UniNômade

Depois do livro, imprimamos a carne

Por Paul B. Preciado, em Parole de queer | Tradução e adaptação: Inaê Diana Lieksa

3d

Que sexo gostaria se pudesse desenhá-lo com uma impressora biológica 3D?

Não vou falar de Donald Trump. Vou falar da possibilidade de imprimir um órgão sexual com uma impressora biológica 3D. Talvez seja outra maneira de responder a Trump. Até hoje a transformação anatômica de um corpo transexual implicava um duplo processo: a destruição do aparato genital e esterilização. Isto se passava, e ainda passa, na maioria das operações de vaginoplastia e faloplastia. Essas cirurgias são a secularização técnico-científica de um ritual de sacrifício no curso do qual o corpo trans é submetido a um suplício, mutilado e incapacitado para todo processo de reprodução sexual. O objetivo não é a intensificação vital do corpo (ao que chamam de saúde, prazer, ou bem-estar), senão a reafirmação da norma falocrática e da estética heterossexual penetrante-penetrado.

Teremos logo, sem sombra de dúvidas, a possibilidade de imprimir nossos órgãos sexuais com uma bio-impressora 3D. A bio-tinta se fabricará a partir de um composto de agregados de células mãe provenientes do corpo ao qual o órgão está destinado: esse órgão será primeiro desenhado por um computador antes de ser implantado no corpo que o reconhecerá como seu. Esse processo já foi experimentado para imprimir órgãos como o coração, o rim, ou o fígado.

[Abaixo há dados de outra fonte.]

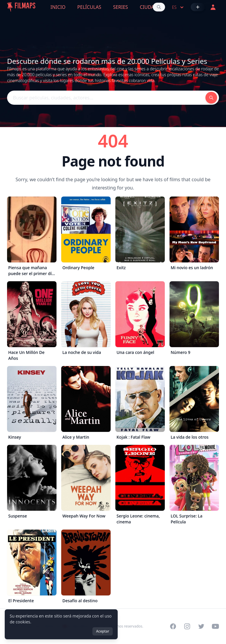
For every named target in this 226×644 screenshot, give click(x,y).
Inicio (58, 7)
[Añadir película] (198, 7)
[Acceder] (213, 7)
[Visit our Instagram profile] (187, 626)
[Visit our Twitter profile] (201, 626)
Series (120, 7)
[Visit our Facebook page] (173, 626)
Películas (89, 7)
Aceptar (102, 631)
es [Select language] (178, 7)
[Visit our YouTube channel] (215, 626)
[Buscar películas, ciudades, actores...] (159, 7)
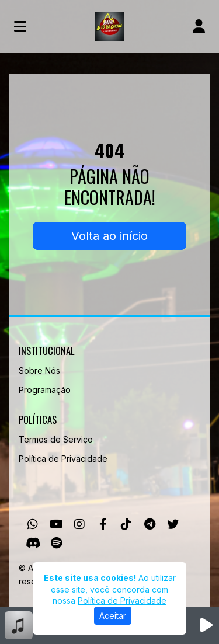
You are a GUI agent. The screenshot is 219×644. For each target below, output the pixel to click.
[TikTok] (126, 524)
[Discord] (33, 543)
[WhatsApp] (33, 524)
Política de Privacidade (63, 458)
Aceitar (113, 615)
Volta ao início (109, 236)
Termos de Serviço (55, 439)
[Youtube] (56, 524)
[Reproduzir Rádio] (206, 625)
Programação (44, 389)
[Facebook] (103, 524)
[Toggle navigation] (20, 26)
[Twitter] (173, 524)
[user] (199, 26)
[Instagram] (79, 524)
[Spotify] (56, 543)
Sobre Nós (39, 370)
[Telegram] (150, 524)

Curiosamente, os laboratórios de investigação não falam da impressão de órgãos sexuais. Evocam limites “éticos”. Mas, de que ética se trata? Por que é possível imprimir um coração, mas não um pênis, uma vagina, ou um clitóris? Não seria, em algum caso, possível imaginar uma quantidade n+1 de órgãos sexuais implantados? Devemos considerar a diferença sexual como limite ético da transformação do corpo humano? Lembremos de quando Johannes Gutenberg declarou em 1451, que era capaz de imprimir 180 cópias da Bíblia (suposta palavra de Deus) com 42 linhas de texto por página em somente algumas semanas (pois até então eram necessários 2 anos para fazer uma cópia a mão), ele não só foi considerado imoral, senão também herege. Hoje, sabemos conceber uma impressora biológica 3D, mas não somos capazes de utilizá-la livremente. Nossas máquinas são mais
livres que nós.

Em pouco tempo deixaremos de imprimir livros para imprimir carne. Entraremos numa nova era de escritura biológica numérica. A era de Gutenberg se caracterizou pela dessacralização da Bíblia, a secularização do saber, a proliferação das línguas vernáculas frente ao latim, e a multiplicação de línguas politicamente dissidentes. Entrando na era Gutenberg biológica 3D, conheceremos a dessacralização da anatomia moderna como linguagem viva dominante.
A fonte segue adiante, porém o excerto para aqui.